Главная > Freebsd, Всякое важное, Железо > Мониторинг HDD S.M.A.R.T.

Мониторинг HDD S.M.A.R.T.

3 837

Понадобилось мониторить состояние жестких дисков на удаленных серверах. Для этого использовал smartmontools (S.M.A.R.T. disk monitoring tools)

[sourcecode language=»js»]
# cd /usr/ports/sysutils/smartmontools && make install clean
[/sourcecode]

После установки добавляем в rc.conf:

#  SMART
smartd_enable=»YES»
smartd_flags=»-l local2 —interval=300″

Попробуем опросить диск:

[sourcecode language=»js»]
# atacontrol list

ATA channel 0:
Master:      no device present
Slave:       no device present
ATA channel 2:
Master: acd0 <Optiarc DVD RW AD-5200S/1.09> SATA revision 1.x
Slave:       no device present
ATA channel 3:
Master:  ad6 <ST3200820AS/3.AAC> SATA revision 1.x
Slave:       no device present

# /usr/local/sbin/smartctl -a /dev/ad6

smartctl 5.42 2011-10-20 r3458 [FreeBSD 8.2-RELEASE amd64] (local build)
Copyright (C) 2002-11 by Bruce Allen, http://smartmontools.sourceforge.net

=== START OF INFORMATION SECTION ===
Model Family:     Seagate Barracuda 7200.10
Device Model:     ST3200820AS
Serial Number:    5QE0ER7T
Firmware Version: 3.AAC
User Capacity:    200,049,647,616 bytes [200 GB]
Sector Size:      512 bytes logical/physical
Device is:        In smartctl database [for details use: -P show]
ATA Version is:   7
ATA Standard is:  Exact ATA specification draft version not indicated
Local Time is:    Wed Jun  6 09:16:11 2012 MSD
SMART support is: Available — device has SMART capability.
SMART support is: Enabled

=== START OF READ SMART DATA SECTION ===
SMART overall-health self-assessment test result: PASSED

General SMART Values:
Offline data collection status:  (0x82) Offline data collection activity
was completed without error.
Auto Offline Data Collection: Enabled.
Self-test execution status:      (   0) The previous self-test routine completed
without error or no self-test has ever
been run.
Total time to complete Offline
data collection:                (  430) seconds.
Offline data collection
capabilities:                    (0x5b) SMART execute Offline immediate.
Auto Offline data collection on/off support.
Suspend Offline collection upon new
command.
Offline surface scan supported.
Self-test supported.
No Conveyance Self-test supported.
Selective Self-test supported.
SMART capabilities:            (0x0003) Saves SMART data before entering
power-saving mode.
Supports SMART auto save timer.
Error logging capability:        (0x01) Error logging supported.
General Purpose Logging supported.
Short self-test routine
recommended polling time:        (   1) minutes.
Extended self-test routine
recommended polling time:        (  74) minutes.
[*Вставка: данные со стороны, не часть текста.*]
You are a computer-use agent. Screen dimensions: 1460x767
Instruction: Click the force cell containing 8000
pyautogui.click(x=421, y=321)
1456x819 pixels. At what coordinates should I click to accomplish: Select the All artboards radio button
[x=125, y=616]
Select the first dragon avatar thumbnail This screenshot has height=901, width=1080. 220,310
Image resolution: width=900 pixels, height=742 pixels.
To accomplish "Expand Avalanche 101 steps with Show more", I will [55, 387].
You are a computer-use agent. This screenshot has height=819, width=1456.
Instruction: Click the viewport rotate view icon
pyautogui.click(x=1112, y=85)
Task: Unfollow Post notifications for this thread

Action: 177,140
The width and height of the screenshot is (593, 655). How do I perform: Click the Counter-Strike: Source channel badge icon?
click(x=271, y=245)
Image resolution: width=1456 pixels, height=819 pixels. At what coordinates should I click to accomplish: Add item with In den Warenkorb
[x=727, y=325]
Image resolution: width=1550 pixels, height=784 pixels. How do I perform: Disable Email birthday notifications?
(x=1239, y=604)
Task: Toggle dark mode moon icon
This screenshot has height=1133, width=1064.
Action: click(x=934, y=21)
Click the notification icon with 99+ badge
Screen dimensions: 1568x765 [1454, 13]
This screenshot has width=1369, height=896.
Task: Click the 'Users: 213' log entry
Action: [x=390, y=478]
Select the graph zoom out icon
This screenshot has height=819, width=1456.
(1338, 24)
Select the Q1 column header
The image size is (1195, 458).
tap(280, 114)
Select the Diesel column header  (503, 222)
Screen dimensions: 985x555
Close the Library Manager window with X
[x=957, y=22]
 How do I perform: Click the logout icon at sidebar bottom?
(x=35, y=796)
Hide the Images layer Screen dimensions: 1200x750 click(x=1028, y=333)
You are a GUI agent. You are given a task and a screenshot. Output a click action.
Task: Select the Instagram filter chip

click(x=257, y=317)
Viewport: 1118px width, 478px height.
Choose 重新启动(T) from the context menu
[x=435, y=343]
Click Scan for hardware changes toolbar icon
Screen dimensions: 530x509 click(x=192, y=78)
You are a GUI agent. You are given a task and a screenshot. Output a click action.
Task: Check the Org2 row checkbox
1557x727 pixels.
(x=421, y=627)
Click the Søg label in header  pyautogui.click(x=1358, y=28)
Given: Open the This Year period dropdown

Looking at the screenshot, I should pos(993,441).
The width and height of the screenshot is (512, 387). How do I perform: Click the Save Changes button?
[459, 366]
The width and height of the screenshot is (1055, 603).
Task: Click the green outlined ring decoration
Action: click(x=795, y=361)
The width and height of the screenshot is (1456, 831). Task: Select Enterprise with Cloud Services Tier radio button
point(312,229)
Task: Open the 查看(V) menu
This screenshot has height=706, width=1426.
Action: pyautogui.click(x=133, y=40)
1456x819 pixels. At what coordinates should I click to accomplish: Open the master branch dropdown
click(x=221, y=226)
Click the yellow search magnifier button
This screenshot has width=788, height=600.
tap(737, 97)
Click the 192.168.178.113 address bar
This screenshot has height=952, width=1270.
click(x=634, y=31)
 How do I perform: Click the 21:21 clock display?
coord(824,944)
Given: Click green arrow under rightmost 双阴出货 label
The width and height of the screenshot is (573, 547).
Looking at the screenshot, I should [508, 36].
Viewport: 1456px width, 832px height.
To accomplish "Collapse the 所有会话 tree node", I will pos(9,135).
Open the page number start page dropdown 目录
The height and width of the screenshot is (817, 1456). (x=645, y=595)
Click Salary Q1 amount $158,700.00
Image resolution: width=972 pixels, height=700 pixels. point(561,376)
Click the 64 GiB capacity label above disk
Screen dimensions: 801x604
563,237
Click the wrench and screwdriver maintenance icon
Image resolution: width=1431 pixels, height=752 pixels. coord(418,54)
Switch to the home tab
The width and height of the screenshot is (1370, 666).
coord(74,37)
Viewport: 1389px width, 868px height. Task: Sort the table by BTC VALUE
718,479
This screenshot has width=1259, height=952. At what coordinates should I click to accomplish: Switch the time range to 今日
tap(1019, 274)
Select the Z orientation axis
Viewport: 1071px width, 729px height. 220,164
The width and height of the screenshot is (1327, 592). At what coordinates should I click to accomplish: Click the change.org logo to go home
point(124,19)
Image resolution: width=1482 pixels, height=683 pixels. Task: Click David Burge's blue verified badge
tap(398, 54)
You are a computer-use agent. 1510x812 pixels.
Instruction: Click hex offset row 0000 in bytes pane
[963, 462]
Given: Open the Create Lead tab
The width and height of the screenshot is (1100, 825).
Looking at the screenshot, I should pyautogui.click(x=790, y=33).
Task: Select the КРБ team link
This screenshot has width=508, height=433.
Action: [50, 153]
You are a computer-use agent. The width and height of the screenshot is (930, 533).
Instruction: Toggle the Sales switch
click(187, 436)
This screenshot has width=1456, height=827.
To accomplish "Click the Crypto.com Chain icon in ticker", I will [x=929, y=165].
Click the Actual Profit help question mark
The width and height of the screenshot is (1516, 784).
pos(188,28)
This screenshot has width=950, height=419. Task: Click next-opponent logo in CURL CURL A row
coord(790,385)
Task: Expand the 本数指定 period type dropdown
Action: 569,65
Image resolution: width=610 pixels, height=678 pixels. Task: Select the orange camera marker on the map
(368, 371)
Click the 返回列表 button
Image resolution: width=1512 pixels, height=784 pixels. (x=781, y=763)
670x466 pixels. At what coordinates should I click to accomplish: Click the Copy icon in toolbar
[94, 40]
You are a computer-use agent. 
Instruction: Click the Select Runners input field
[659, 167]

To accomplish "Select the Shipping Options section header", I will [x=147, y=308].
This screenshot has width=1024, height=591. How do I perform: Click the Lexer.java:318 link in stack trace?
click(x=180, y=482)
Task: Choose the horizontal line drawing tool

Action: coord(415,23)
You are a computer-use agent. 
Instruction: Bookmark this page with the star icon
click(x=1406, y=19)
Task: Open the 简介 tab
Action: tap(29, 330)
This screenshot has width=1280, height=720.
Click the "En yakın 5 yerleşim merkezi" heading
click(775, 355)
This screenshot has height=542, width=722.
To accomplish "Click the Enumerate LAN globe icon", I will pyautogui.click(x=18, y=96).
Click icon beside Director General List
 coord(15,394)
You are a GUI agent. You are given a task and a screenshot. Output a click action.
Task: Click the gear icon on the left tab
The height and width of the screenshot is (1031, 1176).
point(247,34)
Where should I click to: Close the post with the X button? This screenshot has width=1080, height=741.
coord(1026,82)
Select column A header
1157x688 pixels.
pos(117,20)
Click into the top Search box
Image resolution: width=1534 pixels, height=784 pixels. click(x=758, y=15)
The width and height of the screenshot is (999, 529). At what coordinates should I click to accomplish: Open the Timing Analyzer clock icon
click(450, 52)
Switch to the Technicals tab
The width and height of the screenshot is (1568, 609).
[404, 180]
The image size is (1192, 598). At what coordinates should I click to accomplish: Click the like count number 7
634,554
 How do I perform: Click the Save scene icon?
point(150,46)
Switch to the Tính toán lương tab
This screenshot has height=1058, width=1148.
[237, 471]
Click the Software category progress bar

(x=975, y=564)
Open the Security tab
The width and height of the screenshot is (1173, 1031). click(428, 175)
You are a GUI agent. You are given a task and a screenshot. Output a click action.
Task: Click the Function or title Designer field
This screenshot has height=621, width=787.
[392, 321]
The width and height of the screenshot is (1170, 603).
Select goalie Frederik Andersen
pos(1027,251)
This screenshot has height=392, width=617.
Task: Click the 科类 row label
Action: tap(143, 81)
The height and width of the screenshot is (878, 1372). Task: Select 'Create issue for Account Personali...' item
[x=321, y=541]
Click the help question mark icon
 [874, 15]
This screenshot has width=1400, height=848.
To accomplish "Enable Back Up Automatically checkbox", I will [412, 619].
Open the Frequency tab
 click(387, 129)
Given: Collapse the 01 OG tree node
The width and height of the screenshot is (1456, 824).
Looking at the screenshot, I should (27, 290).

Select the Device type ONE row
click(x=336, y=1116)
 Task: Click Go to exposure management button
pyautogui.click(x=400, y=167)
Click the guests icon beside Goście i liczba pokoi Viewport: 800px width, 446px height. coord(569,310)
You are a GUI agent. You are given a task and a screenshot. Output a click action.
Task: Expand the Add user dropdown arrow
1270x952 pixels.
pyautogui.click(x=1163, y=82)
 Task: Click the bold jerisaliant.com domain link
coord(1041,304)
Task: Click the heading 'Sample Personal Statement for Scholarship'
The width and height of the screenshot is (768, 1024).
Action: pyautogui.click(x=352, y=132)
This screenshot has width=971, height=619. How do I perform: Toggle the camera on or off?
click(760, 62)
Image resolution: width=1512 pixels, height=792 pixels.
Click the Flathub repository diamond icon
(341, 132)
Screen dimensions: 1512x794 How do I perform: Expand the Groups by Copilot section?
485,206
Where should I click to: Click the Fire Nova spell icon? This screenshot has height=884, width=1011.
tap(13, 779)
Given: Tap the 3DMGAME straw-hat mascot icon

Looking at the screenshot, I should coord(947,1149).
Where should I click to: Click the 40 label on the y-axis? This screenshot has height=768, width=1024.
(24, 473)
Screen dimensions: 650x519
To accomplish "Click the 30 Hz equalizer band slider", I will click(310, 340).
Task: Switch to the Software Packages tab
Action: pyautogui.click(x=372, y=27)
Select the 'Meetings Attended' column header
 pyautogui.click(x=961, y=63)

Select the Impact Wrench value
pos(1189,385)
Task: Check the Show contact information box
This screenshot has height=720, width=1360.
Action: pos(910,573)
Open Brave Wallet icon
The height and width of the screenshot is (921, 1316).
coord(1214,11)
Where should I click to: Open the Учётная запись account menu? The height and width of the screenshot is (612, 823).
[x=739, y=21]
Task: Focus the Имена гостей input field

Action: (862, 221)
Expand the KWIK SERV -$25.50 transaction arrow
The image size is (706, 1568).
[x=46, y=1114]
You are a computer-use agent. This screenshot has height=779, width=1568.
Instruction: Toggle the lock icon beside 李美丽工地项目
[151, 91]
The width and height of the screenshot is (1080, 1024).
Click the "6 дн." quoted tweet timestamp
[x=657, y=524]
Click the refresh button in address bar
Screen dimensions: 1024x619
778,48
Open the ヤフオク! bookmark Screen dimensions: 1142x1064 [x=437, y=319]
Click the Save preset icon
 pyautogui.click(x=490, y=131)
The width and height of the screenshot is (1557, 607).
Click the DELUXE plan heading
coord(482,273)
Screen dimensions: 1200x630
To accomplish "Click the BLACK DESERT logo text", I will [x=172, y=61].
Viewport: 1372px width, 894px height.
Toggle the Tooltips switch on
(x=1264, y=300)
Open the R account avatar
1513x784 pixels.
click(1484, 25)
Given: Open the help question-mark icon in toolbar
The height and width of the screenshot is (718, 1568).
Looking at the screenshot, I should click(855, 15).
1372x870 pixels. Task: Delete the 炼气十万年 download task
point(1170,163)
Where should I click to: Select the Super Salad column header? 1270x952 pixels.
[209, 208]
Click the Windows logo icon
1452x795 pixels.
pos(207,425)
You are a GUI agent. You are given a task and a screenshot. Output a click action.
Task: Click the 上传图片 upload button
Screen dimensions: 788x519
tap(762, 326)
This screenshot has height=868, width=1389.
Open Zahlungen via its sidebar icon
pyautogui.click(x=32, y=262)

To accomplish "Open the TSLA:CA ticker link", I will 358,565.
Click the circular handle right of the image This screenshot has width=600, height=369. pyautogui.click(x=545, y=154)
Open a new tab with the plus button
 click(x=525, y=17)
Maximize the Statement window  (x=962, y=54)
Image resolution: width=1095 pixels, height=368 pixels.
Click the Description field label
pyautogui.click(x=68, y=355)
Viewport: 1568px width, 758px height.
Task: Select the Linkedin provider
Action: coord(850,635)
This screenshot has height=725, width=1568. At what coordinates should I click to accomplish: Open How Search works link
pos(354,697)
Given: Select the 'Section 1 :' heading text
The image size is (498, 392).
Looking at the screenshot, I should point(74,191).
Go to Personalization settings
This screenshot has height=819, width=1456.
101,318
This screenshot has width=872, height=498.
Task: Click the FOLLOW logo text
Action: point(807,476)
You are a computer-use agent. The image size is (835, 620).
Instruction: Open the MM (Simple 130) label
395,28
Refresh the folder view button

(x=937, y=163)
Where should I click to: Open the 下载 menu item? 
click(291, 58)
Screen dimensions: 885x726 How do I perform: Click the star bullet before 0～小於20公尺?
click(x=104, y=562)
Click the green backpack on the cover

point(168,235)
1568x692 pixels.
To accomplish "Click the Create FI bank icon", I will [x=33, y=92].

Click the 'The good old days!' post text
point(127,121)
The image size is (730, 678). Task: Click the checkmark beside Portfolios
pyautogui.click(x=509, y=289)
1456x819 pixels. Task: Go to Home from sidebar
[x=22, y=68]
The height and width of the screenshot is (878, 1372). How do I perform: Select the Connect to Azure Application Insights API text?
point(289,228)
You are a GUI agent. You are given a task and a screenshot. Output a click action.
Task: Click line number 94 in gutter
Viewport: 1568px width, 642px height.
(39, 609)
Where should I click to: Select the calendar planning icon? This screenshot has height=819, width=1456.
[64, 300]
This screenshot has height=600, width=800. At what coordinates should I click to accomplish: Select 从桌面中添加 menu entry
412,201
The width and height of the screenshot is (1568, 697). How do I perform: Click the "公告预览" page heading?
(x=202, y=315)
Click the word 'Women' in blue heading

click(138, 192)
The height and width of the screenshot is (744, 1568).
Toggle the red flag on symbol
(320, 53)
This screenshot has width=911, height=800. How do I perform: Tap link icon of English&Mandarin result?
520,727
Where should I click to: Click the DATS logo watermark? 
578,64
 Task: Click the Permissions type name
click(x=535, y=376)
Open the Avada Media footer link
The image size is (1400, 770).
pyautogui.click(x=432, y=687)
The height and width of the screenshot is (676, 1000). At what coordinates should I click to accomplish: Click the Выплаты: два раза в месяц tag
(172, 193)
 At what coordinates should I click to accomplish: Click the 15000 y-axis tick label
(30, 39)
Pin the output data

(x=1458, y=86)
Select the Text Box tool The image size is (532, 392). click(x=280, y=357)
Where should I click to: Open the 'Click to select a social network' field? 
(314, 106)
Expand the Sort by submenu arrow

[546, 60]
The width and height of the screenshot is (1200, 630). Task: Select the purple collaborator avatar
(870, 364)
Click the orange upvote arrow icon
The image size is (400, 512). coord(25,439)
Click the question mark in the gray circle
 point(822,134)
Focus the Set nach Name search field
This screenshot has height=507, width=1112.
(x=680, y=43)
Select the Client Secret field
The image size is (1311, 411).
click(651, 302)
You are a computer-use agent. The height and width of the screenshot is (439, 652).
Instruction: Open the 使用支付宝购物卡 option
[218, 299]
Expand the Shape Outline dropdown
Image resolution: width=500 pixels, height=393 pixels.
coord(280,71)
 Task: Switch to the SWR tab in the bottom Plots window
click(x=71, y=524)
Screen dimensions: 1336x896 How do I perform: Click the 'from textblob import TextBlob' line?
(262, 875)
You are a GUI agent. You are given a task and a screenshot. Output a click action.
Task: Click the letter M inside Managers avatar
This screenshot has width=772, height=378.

SMART Attributes Data Structure revision number: 10
Vendor Specific SMART Attributes with Thresholds:
ID# ATTRIBUTE_NAME          FLAG     VALUE WORST THRESH TYPE      UPDATED  WHEN_FAILED RAW_VALUE
1 Raw_Read_Error_Rate     0x000f   117   088   006    Pre-fail  Always       —       155087889
3 Spin_Up_Time            0x0003   091   090   000    Pre-fail  Always       —       0
4 Start_Stop_Count        0x0032   099   099   020    Old_age   Always       —       1113
5 Reallocated_Sector_Ct   0x0033   100   100   036    Pre-fail  Always       —       0
7 Seek_Error_Rate         0x000f   086   060   030    Pre-fail  Always       —       416806164
9 Power_On_Hours          0x0032   084   084   000    Old_age   Always       —       14299
10 Spin_Retry_Count        0x0013   100   100   097    Pre-fail  Always       —       0
12 Power_Cycle_Count       0x0032   099   099   020    Old_age   Always       —       1130
187 Reported_Uncorrect      0x0032   100   100   000    Old_age   Always       —       0
189 High_Fly_Writes         0x003a   100   100   000    Old_age   Always       —       0
190 Airflow_Temperature_Cel 0x0022   063   048   045    Old_age   Always       —       37 (Min/Max 31/37)
194 Temperature_Celsius     0x0022   037   052   000    Old_age   Always       —       37 (0 14 0 0 0)
195 Hardware_ECC_Recovered  0x001a   077   066   000    Old_age   Always       —       218276512
197 Current_Pending_Sector  0x0012   100   100   000    Old_age   Always       —       0
198 Offline_Uncorrectable   0x0010   100   100   000    Old_age   Offline      —       0
199 UDMA_CRC_Error_Count    0x003e   200   200   000    Old_age   Always       —       0
200 Multi_Zone_Error_Rate   0x0000   100   253   000    Old_age   Offline      —       0
202 Data_Address_Mark_Errs  0x0032   100   253   000    Old_age   Always       —       0

SMART Error Log Version: 1
No Errors Logged

SMART Self-test log structure revision number 1

SMART Selective self-test log data structure revision number 1
SPAN  MIN_LBA  MAX_LBA  CURRENT_TEST_STATUS
1        0        0  Not_testing
2        0        0  Not_testing
3        0        0  Not_testing
4        0        0  Not_testing
5        0        0  Not_testing
Selective self-test flags (0x0):
After scanning selected spans, do NOT read-scan remainder of disk.
If Selective self-test is pending on power-up, resume after 0 minute delay.
[/sourcecode]
Видим, что SMART поддерживается и включен:
[sourcecode language=»js»]
SMART support is: Available — device has SMART capability.
SMART support is: Enabled
[/sourcecode]

Если выключен, то необходимо включить:

[sourcecode language=»js»]
# /usr/local/sbin/smartctl -s on /dev/ad6
[/sourcecode]

Редактируем конфигурационный файл:
[sourcecode language=»js»]
# cp /usr/local/etc/smartd.conf.sample /usr/local/etc/smartd.conf
[/sourcecode]

/dev/ad6 -a -I 194 -W 4,45,55 -R 5 -m monit@serkas.pp.ru -o on -S on -s (S/../.././02|L/../../6/03)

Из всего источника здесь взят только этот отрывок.